══ Document extract

Open Closed questions:

lemon24 commented 1 year ago

To do:

lemon24 commented 1 year ago

OK, moving on to unexpected retriever/parser unexpected errors: per https://github.com/lemon24/reader/issues/218#issuecomment-1595691410, they should not prevent updates for remaining feeds; wrapping seems the way to go.

(1) A possible maximal exception hierarchy:

ReaderError (old)
 +--- UpdateError (old)
       +--- ParseError [FeedError, ReaderWarning] (old)
       |     +--- UnexpectedParseError
       +--- RetrieveError [ParseError (temporary)]
             +--- UnexpectedRetrieverError

This has the benefit of distinguishing clearly between the errors caused by a retriever and by those caused by a (sub-)parser, while not making the hierarchy to deep.

Some disadvantages:

(2) Alternative that doesn't have them, at the expense of deeper hierarchy and slightly confusing naming (ParserError):

ReaderError (old)
 +--- UpdateError (old)
       +--- ParseError [FeedError, ReaderWarning] (old)
             +--- RetrieverError
             |     +--- UnexpectedRetrieverError
             +--- ParserError
                   +--- UnexpectedParserError      

The minimal solution is to either (3) add no new classes, or (4) add a single UnexpectedParseError subclass.

════
══ Stored data

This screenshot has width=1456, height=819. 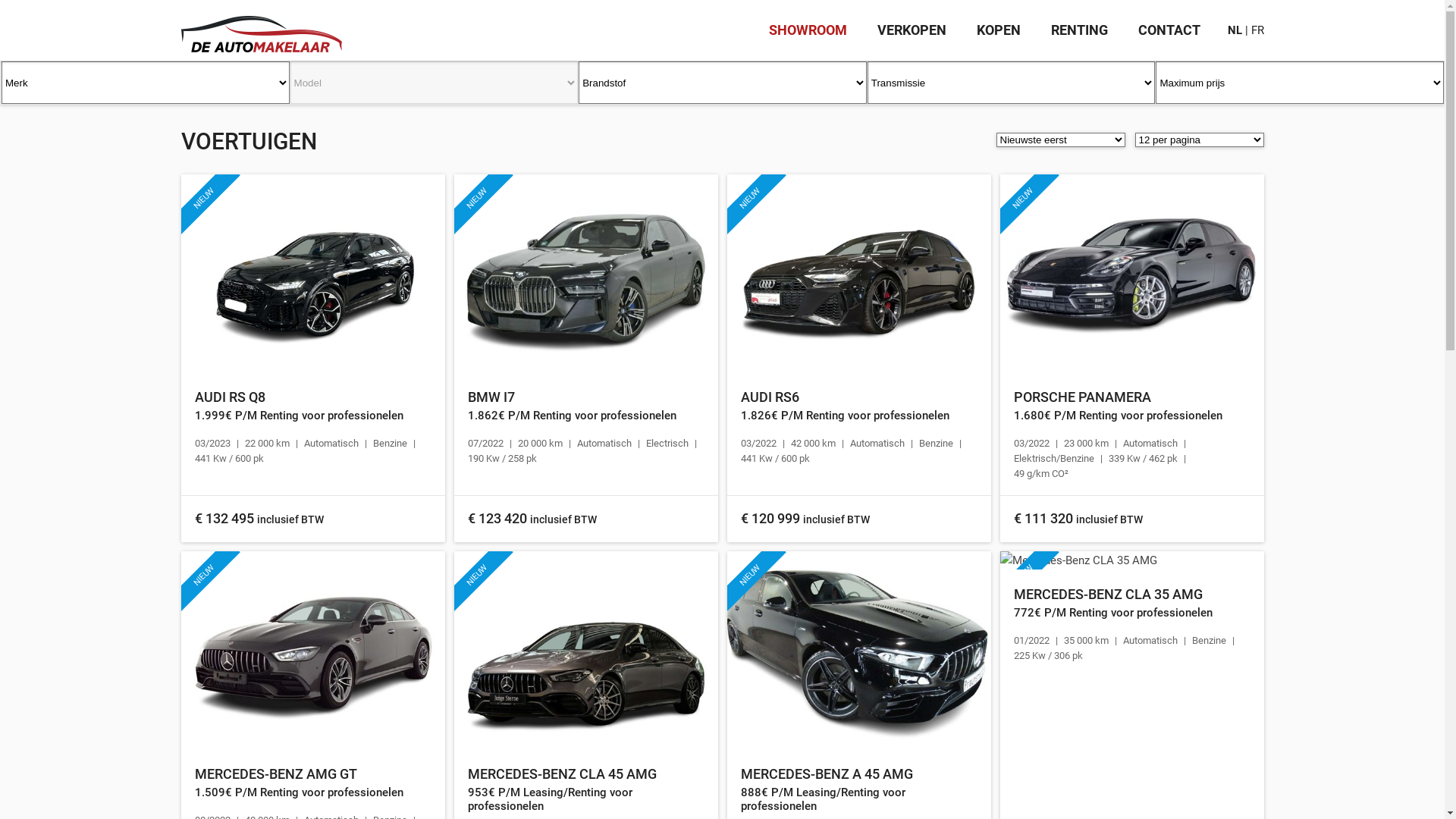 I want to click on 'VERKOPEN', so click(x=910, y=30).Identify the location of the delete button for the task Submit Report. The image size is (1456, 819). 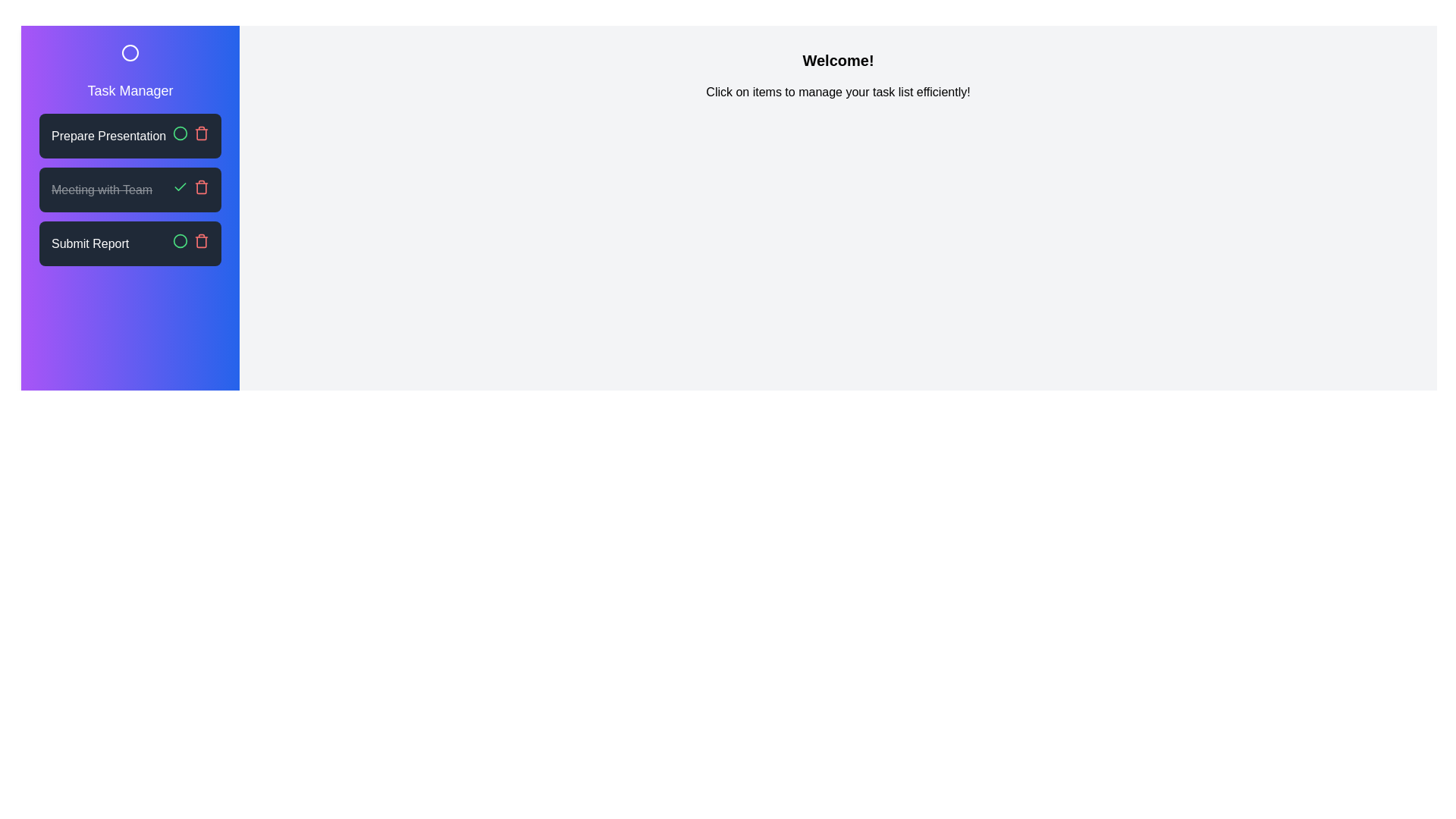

════
══ Stored data

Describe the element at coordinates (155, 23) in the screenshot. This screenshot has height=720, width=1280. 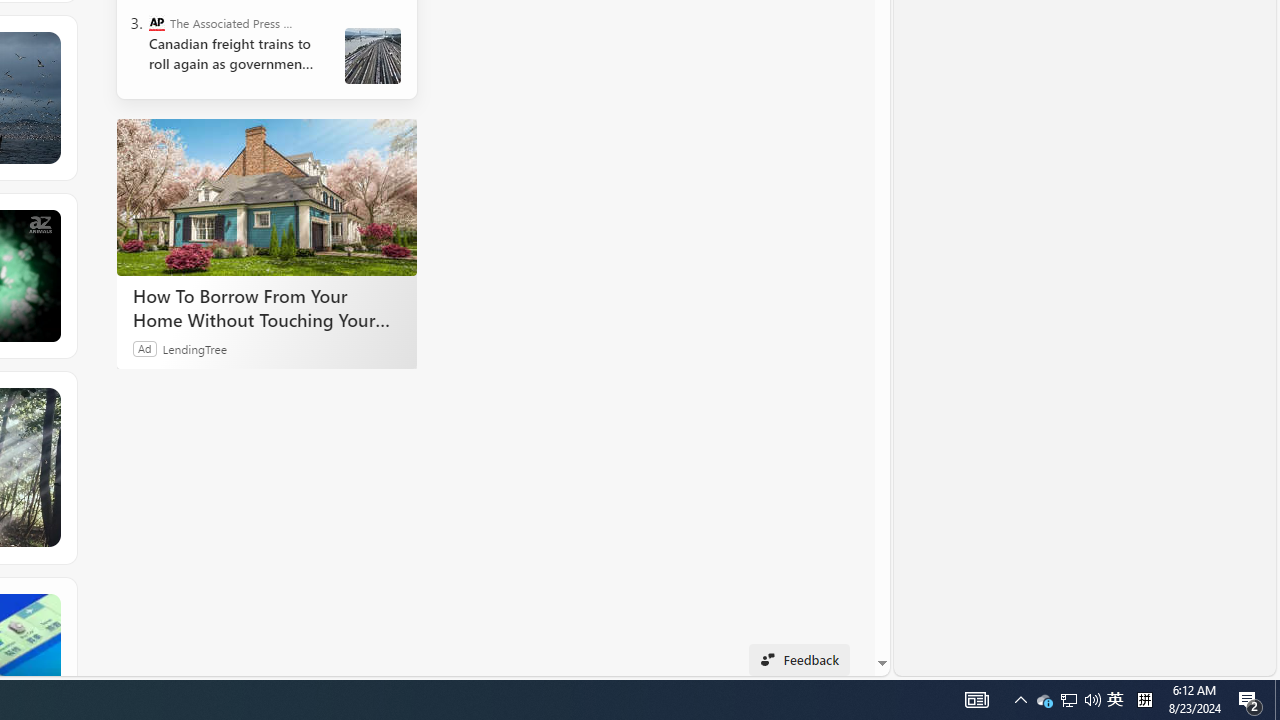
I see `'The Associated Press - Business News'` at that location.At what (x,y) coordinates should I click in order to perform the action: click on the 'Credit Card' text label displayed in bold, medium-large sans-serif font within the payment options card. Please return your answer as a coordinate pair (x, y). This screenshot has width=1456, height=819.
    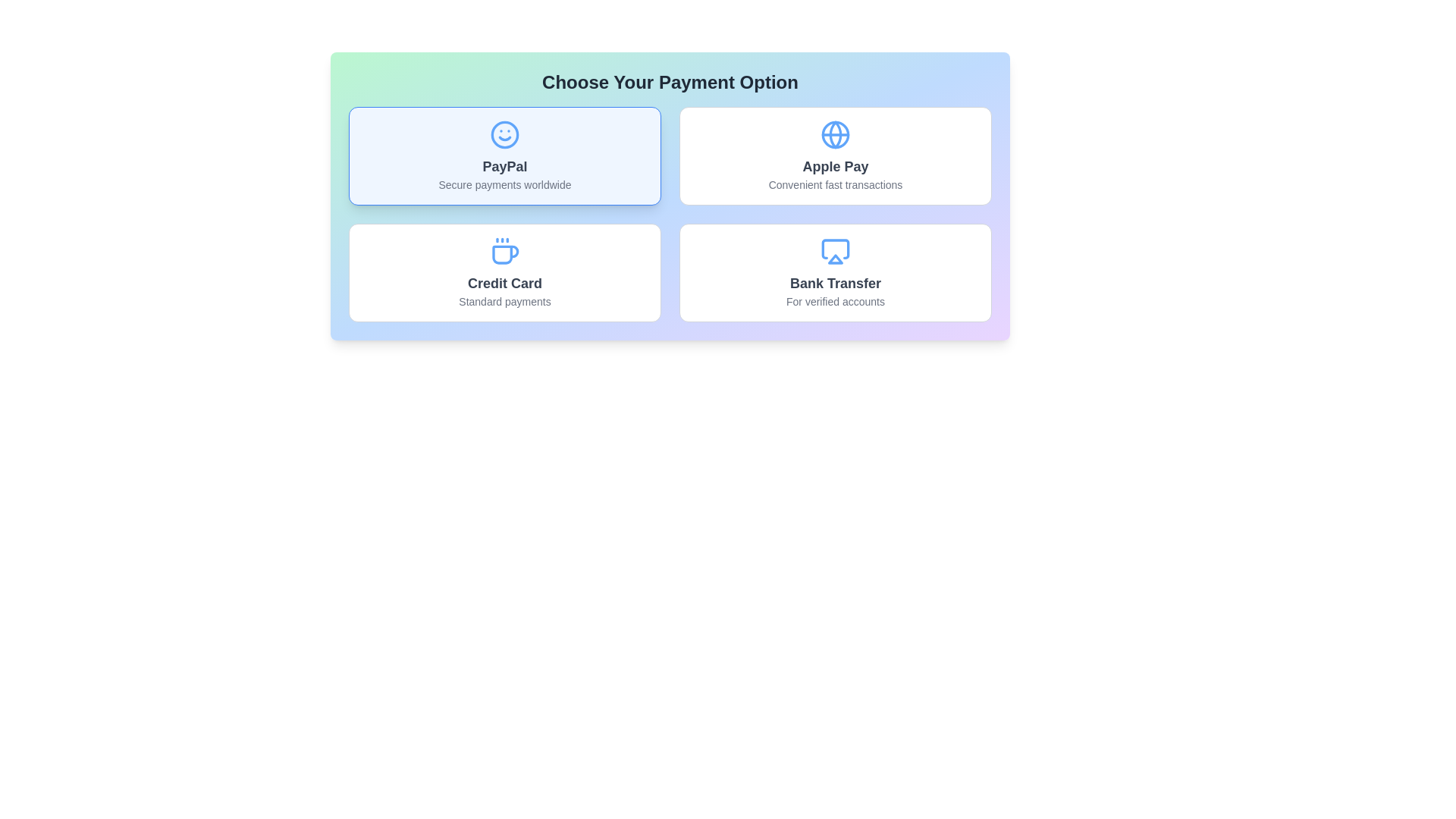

════
══ Stored data

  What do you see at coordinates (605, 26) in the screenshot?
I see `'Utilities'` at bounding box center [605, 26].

════

**Task prompt**
Write the next part of the issue thread about the exception hierarchy, picking up after its final sentence.

**Reply**
An additional complication is that currently, Feed.last_exception contains details about the cause of the ParseError, if any, not the ParseError itself. If ParseError gets subclasses, it becomes imperative to also have details about the exception itself (type, message); arguably, we should have done this from the start (it would also allow capturing UpdateHookError details, if we ever decide to).

Update: I went with solution 3. https://github.com/lemon24/reader/commit/ccf8d26b74dd03fcc98774747cd6efb78cfb10bf

lemon24 commented 1 year ago

Session hook error already get wrapped in ParseError, and we have a test for it; good enough, for now.